Reascending to the main floor, we halted at the Chapel of the Mocking. There the guide showed us the stone upon which the Jews made Jesus sit while they crowned Him with thorns. The guide then led the way up a flight of steps to the Chapel of Golgotha, which is within the great structure of the church but upon the summit of a rock fifteen feet higher than the main floor. At one side of this chapel, where the rock itself projects slightly above the floor, a figure of the Christ in dying agony is suspended upon the cross, and at the foot of the cross stand the figures of Mary, His mother, and St. John, both dejected and sorrowful. These figures appear to be made of gold and silver. The crowns on their heads are covered with diamonds, rubies, emeralds, and other precious stones. A hole in the rock surrounded by a gold plate marks the place where the original cross stood. On the right and left are the holes where stood the crosses of the thieves. A movable gold plate covers the crevice in the rock caused by the earthquake. In this chapel the pictures on the walls are encircled with diamonds and other precious stones. Adjoining this room is the Chapel of the Crucifixion, where, as the guide informed us, Christ was nailed to the cross, and close by is the place where the Virgin Mary stood during the Crucifixion.

Descending a flight of steps to the main floor, we entered a small cavern-like chamber.

"This," said the guide, "is the Tomb of Adam, and the little chapel beyond is the Tomb of Melchizedek."

When one of the ladies, doubting the truth of these traditions, excitedly began to remonstrate with the guide, a clergyman in the party said to her: "It is not worth while to enter into a dispute with the guide. You cannot convince him that his assertions are incorrect. Let us leave the topic for discussion in the evening when we cannot go out sight-seeing."

We departed from the Church of the Sepulchre with the intention of returning without a guide to inspect portions of the building more leisurely. Preceded by the guide, we walked through the narrow Via Dolorosa, pausing a moment at each of the fourteen stations, which mark the location of the historical and traditional events that occurred in the street of sorrow. After the guide had explained the route, one of the tourists devoutly said: "Little did I think a year ago that I should walk along the very path that has been stained by the blood drops of the Savior on His way to the Cross, and tread perhaps on the very stones that His sacred feet have pressed."
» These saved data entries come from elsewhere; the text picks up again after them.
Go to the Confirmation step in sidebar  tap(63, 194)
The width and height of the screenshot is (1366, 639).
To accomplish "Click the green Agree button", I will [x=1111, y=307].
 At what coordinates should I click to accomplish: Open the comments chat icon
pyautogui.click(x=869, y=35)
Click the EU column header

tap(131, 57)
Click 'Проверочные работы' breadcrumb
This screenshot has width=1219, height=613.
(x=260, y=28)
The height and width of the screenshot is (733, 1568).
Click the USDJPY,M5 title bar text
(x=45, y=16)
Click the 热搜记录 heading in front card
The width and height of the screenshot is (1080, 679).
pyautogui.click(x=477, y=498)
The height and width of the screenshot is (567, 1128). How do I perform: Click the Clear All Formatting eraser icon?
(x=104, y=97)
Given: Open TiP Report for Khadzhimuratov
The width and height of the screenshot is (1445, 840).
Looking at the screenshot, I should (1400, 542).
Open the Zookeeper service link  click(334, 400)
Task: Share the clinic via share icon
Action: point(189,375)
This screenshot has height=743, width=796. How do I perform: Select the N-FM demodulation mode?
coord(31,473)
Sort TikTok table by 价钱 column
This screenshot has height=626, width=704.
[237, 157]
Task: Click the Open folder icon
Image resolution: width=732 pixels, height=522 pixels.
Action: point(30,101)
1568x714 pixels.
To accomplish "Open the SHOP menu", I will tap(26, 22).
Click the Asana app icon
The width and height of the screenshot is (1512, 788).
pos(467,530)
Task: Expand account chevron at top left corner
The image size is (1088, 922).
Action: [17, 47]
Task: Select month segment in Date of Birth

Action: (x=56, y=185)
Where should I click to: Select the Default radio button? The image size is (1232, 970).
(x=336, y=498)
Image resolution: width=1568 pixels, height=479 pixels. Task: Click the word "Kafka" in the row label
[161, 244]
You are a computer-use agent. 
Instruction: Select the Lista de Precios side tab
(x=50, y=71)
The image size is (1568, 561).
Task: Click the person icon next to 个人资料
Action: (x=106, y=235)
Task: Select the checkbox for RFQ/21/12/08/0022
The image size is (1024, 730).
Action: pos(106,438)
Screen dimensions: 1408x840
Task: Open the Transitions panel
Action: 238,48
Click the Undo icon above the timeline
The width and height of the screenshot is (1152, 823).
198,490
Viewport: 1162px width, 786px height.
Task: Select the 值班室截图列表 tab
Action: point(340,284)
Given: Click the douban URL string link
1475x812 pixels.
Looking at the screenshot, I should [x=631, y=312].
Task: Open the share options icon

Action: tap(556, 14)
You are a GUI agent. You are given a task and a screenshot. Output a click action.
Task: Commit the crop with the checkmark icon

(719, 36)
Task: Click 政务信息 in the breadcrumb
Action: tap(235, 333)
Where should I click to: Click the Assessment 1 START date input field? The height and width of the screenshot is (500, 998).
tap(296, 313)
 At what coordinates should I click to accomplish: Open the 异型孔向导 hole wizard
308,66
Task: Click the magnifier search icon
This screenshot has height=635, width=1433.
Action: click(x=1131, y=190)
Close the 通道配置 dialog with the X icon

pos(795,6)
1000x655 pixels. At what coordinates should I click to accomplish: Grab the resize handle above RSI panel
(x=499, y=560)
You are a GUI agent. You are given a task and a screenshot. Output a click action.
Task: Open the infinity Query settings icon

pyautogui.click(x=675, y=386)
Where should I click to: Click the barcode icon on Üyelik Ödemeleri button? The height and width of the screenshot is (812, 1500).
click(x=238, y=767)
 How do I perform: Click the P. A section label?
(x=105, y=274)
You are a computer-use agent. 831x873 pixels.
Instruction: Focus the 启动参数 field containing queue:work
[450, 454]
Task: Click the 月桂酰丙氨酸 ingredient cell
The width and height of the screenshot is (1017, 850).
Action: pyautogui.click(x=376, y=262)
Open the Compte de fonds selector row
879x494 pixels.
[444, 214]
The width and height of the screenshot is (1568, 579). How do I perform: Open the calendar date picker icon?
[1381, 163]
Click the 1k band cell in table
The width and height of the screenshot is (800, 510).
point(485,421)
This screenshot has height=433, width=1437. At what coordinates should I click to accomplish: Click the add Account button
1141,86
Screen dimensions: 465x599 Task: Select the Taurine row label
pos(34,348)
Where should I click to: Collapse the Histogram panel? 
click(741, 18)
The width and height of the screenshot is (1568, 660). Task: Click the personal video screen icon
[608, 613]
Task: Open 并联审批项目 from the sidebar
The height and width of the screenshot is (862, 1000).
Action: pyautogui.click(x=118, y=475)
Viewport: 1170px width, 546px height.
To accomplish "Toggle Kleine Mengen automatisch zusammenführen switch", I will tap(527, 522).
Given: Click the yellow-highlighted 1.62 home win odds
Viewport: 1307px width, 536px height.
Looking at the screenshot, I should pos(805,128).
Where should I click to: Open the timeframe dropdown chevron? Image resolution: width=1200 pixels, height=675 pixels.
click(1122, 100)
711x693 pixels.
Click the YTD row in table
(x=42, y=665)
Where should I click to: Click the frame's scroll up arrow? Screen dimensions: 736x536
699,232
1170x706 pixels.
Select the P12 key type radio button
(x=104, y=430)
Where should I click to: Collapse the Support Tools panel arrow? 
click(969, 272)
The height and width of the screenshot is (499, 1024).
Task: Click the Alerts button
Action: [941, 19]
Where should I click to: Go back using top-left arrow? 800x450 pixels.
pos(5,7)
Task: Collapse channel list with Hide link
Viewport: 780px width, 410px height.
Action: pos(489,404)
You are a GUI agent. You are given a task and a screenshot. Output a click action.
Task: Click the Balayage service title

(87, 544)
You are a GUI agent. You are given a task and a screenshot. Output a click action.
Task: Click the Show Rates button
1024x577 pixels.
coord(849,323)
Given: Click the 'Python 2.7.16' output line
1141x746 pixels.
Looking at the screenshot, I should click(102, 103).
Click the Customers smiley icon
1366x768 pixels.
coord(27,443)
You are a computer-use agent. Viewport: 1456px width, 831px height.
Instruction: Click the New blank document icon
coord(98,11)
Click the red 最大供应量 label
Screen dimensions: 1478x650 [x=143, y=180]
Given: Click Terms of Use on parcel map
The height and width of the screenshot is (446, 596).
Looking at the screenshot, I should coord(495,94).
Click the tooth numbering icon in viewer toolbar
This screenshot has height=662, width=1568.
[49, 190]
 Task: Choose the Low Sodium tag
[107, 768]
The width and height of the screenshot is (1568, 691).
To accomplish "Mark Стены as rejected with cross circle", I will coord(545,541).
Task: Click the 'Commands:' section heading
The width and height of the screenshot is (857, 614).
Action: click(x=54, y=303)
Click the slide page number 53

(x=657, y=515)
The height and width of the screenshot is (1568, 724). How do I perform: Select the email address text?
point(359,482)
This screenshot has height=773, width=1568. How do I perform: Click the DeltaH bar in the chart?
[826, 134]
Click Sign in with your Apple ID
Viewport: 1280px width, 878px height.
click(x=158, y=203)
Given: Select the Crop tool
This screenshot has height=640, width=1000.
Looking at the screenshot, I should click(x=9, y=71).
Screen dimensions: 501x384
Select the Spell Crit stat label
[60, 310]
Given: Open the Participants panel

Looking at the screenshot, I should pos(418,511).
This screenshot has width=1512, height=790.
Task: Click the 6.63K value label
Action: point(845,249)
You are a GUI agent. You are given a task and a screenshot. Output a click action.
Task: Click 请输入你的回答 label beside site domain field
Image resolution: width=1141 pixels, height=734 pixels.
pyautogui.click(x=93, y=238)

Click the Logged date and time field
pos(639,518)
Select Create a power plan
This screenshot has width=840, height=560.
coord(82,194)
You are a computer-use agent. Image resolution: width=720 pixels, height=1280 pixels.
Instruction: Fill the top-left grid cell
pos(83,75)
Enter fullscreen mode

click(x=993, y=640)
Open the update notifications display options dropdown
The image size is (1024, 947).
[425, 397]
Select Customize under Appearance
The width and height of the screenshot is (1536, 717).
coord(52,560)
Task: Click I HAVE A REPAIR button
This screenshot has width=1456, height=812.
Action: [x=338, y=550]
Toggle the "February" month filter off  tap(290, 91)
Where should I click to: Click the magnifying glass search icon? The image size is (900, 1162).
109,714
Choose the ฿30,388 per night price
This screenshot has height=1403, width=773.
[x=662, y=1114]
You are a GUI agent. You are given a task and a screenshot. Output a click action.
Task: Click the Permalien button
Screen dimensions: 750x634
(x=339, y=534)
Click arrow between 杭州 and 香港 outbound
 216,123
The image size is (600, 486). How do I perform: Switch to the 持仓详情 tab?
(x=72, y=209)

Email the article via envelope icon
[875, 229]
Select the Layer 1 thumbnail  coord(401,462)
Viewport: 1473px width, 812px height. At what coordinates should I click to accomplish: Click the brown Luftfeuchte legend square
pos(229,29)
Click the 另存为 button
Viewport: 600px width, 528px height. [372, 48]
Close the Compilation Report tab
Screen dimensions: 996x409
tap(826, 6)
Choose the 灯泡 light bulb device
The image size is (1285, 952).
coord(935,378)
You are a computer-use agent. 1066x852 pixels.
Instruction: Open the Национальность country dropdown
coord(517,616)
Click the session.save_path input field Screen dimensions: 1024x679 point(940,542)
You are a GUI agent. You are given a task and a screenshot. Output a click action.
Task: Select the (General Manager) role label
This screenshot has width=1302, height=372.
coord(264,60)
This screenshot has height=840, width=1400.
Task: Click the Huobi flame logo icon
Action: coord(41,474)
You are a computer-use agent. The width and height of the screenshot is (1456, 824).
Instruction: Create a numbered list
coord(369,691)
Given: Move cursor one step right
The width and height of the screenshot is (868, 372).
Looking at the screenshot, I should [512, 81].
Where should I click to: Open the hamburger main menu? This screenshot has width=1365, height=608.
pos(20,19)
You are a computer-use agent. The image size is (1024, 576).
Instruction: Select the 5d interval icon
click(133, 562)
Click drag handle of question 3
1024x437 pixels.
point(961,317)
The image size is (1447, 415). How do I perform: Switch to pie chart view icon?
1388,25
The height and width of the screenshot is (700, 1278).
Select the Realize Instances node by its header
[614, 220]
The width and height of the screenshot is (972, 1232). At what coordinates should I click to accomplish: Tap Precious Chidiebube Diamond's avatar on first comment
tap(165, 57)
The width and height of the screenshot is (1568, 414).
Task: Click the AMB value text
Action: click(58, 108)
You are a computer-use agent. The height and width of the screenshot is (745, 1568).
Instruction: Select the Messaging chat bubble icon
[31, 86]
AT THE ENTRANCE TO SOLOMON'S QUARRIES.

A few minutes later we were admitted to a convent on the Via Dolorosa. One of the gray-gowned nuns, after exhibiting and offering for sale laces and embroideries made by the sisters, led us to an excavation in the rear of the convent. There a courteous Abbess met us, and said: "The excavation made here uncovered a part of the original Via Dolorosa. The old way lies buried twenty feet below the level of the modern street known by that name, and at this place is one hundred feet to the right of the one on which you were walking."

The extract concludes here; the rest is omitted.